Moody’s cuts Greek bank ratings on haircut fears
Credit rating agency Moody’s has downgraded its ratings of eight Greek banks as it finishes its review of the heavily-indebted country.
The National Bank of Greece and seven others have been downgraded to either B3 or B1 from higher ratings and all their outlooks have been moved to negative, the agency said in a statement.
The downgrades match Greece’s sovereign downgrade to Caa1 from B1 and are all linked to the threat that the peripheral eurozone nation will need to partially default on its debt through a restructuring soon.
“Today’s banking rating actions signal the increasing convergence of default risks between the Greek government and the standalone financial strength of Greek banks,” it said.
The banks’ exposure to Greek government bonds ranges from 50 to 330 per cent of their Tier 1 capital.

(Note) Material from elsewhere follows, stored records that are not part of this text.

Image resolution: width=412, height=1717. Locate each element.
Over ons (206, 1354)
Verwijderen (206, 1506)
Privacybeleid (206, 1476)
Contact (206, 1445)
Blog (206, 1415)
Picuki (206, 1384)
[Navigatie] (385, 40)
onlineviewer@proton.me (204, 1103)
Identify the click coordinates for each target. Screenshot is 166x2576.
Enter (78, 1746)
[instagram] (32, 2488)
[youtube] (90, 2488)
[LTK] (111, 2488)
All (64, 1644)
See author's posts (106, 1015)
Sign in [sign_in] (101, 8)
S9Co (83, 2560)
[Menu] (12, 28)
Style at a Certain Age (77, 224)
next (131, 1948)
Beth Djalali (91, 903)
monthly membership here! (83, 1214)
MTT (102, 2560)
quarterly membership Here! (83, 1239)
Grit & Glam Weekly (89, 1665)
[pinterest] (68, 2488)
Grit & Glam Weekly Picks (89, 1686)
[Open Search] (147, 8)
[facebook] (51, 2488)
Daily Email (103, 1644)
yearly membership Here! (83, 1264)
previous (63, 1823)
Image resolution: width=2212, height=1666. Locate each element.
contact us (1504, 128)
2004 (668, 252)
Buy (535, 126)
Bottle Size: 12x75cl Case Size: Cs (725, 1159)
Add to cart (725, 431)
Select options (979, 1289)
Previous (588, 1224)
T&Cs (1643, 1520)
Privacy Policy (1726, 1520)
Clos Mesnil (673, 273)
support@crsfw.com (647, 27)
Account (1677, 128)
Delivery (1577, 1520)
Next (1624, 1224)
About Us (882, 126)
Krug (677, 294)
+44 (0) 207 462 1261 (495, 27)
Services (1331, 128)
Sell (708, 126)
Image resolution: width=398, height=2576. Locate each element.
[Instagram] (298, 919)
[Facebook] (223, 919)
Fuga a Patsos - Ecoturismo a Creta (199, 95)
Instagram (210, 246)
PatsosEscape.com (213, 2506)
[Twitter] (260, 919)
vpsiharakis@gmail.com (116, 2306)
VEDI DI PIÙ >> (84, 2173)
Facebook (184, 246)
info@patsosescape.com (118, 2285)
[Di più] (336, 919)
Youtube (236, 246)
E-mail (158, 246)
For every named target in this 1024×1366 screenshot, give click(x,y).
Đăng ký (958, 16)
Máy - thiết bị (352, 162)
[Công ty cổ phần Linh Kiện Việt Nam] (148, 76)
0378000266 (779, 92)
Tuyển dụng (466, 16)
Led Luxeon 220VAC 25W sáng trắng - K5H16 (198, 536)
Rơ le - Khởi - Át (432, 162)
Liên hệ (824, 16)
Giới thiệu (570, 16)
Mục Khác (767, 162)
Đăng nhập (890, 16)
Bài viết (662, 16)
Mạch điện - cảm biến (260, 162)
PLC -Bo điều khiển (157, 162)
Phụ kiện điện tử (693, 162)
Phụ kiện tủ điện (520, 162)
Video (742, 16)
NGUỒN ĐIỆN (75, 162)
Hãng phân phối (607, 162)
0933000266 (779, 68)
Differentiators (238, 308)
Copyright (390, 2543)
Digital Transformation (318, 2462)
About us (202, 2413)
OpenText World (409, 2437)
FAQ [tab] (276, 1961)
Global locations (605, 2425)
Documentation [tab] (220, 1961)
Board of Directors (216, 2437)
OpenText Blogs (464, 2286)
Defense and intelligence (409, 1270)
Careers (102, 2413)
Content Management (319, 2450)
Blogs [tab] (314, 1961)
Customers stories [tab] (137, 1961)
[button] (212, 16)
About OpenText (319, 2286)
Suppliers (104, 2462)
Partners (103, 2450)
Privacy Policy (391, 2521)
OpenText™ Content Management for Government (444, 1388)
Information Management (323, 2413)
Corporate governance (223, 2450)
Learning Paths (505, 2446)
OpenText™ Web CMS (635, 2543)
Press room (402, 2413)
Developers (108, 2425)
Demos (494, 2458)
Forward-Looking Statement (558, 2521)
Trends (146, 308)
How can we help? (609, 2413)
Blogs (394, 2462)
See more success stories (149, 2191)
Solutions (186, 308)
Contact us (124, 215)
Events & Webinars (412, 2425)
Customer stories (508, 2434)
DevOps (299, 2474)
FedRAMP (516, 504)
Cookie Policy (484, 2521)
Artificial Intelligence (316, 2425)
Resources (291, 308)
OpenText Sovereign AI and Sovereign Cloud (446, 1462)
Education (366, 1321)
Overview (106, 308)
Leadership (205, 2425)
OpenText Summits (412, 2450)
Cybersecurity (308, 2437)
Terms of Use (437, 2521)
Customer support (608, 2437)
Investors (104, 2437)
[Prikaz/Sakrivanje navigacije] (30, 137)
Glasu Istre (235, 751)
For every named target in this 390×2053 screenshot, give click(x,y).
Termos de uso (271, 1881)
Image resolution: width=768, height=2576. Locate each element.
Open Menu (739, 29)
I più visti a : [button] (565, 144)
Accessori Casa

“In a sovereign debt restructuring with a significant haircut, all of these exposures are material enough to severely damage the capitalisation levels of domestically owned Greek banks,” it added.
Separately Moody’s also last night said it would place the ratings of several key US banks under review over concerns that the government would be less willing to bail the institutions out in future.
It placed the deposit, senior debt, and senior subordinated debt ratings of Bank of America, Citigroup, Wells Fargo and their subsidiaries on review for possible downgrade, it said yesterday, as it marked an end to the “unusual levels of uplift” to their ratings associated with implicit US government support for systemically important banks.